**The task:** For this task, copy the data that follows exactly, keeping every character.

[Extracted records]
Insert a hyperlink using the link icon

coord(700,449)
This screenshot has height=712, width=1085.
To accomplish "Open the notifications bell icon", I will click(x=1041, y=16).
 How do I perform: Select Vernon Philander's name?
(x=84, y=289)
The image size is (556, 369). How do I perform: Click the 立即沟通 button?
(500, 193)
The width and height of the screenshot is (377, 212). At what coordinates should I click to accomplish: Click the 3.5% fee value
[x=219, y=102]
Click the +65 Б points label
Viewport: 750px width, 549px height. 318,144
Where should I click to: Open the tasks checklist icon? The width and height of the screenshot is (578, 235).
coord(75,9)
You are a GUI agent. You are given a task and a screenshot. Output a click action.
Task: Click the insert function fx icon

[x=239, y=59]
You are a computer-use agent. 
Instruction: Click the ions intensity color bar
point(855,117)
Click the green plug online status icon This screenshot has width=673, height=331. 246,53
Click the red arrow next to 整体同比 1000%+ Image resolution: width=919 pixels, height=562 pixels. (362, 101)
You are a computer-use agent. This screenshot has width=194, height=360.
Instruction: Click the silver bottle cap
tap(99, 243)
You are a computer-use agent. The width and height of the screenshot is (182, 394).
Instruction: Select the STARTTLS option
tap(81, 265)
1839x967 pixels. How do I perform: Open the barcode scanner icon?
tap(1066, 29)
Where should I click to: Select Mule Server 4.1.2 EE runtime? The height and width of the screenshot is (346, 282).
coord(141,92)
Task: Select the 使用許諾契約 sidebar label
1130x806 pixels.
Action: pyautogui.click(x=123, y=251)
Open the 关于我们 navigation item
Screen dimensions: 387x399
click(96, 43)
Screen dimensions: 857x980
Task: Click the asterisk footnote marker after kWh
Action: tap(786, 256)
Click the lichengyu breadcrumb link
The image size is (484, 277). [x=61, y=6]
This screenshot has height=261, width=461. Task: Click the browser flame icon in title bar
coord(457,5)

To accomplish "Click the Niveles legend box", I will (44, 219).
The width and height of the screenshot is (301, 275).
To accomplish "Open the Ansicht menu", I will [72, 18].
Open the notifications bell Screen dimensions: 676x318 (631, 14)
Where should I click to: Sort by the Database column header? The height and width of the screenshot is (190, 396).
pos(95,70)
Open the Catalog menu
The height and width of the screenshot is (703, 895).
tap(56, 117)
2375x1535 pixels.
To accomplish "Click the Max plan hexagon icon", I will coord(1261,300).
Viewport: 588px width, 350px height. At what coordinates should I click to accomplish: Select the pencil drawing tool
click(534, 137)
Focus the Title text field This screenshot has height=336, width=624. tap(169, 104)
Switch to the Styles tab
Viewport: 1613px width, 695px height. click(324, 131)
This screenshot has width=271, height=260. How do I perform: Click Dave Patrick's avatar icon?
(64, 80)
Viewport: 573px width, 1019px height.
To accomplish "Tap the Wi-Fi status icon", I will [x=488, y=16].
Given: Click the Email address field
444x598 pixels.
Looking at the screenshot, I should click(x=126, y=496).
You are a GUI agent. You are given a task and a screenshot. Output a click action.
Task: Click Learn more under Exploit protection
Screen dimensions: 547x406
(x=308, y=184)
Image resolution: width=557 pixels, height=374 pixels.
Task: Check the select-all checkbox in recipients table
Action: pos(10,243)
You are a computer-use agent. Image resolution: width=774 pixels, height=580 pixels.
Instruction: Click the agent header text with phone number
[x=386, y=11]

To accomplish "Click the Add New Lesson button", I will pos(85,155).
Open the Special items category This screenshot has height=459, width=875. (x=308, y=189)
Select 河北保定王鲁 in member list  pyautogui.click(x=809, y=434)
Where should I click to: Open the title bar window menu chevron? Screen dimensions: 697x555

**Response for this exercise:**
Insert a hyperlink using the link icon

coord(700,449)
This screenshot has height=712, width=1085.
To accomplish "Open the notifications bell icon", I will click(x=1041, y=16).
 How do I perform: Select Vernon Philander's name?
(x=84, y=289)
The image size is (556, 369). How do I perform: Click the 立即沟通 button?
(500, 193)
The width and height of the screenshot is (377, 212). At what coordinates should I click to accomplish: Click the 3.5% fee value
[x=219, y=102]
Click the +65 Б points label
Viewport: 750px width, 549px height. 318,144
Where should I click to: Open the tasks checklist icon? The width and height of the screenshot is (578, 235).
coord(75,9)
You are a GUI agent. You are given a task and a screenshot. Output a click action.
Task: Click the insert function fx icon

[x=239, y=59]
You are a computer-use agent. 
Instruction: Click the ions intensity color bar
point(855,117)
Click the green plug online status icon This screenshot has width=673, height=331. 246,53
Click the red arrow next to 整体同比 1000%+ Image resolution: width=919 pixels, height=562 pixels. (362, 101)
You are a computer-use agent. This screenshot has width=194, height=360.
Instruction: Click the silver bottle cap
tap(99, 243)
You are a computer-use agent. The width and height of the screenshot is (182, 394).
Instruction: Select the STARTTLS option
tap(81, 265)
1839x967 pixels. How do I perform: Open the barcode scanner icon?
tap(1066, 29)
Where should I click to: Select Mule Server 4.1.2 EE runtime? The height and width of the screenshot is (346, 282).
coord(141,92)
Task: Select the 使用許諾契約 sidebar label
1130x806 pixels.
Action: pyautogui.click(x=123, y=251)
Open the 关于我们 navigation item
Screen dimensions: 387x399
click(96, 43)
Screen dimensions: 857x980
Task: Click the asterisk footnote marker after kWh
Action: tap(786, 256)
Click the lichengyu breadcrumb link
The image size is (484, 277). [x=61, y=6]
This screenshot has height=261, width=461. Task: Click the browser flame icon in title bar
coord(457,5)

To accomplish "Click the Niveles legend box", I will (44, 219).
The width and height of the screenshot is (301, 275).
To accomplish "Open the Ansicht menu", I will [72, 18].
Open the notifications bell Screen dimensions: 676x318 (631, 14)
Where should I click to: Sort by the Database column header? The height and width of the screenshot is (190, 396).
pos(95,70)
Open the Catalog menu
The height and width of the screenshot is (703, 895).
tap(56, 117)
2375x1535 pixels.
To accomplish "Click the Max plan hexagon icon", I will coord(1261,300).
Viewport: 588px width, 350px height. At what coordinates should I click to accomplish: Select the pencil drawing tool
click(534, 137)
Focus the Title text field This screenshot has height=336, width=624. tap(169, 104)
Switch to the Styles tab
Viewport: 1613px width, 695px height. click(324, 131)
This screenshot has width=271, height=260. How do I perform: Click Dave Patrick's avatar icon?
(64, 80)
Viewport: 573px width, 1019px height.
To accomplish "Tap the Wi-Fi status icon", I will [x=488, y=16].
Given: Click the Email address field
444x598 pixels.
Looking at the screenshot, I should click(x=126, y=496).
You are a GUI agent. You are given a task and a screenshot. Output a click action.
Task: Click Learn more under Exploit protection
Screen dimensions: 547x406
(x=308, y=184)
Image resolution: width=557 pixels, height=374 pixels.
Task: Check the select-all checkbox in recipients table
Action: pos(10,243)
You are a computer-use agent. Image resolution: width=774 pixels, height=580 pixels.
Instruction: Click the agent header text with phone number
[x=386, y=11]

To accomplish "Click the Add New Lesson button", I will pos(85,155).
Open the Special items category This screenshot has height=459, width=875. (x=308, y=189)
Select 河北保定王鲁 in member list  pyautogui.click(x=809, y=434)
Where should I click to: Open the title bar window menu chevron? Screen dimensions: 697x555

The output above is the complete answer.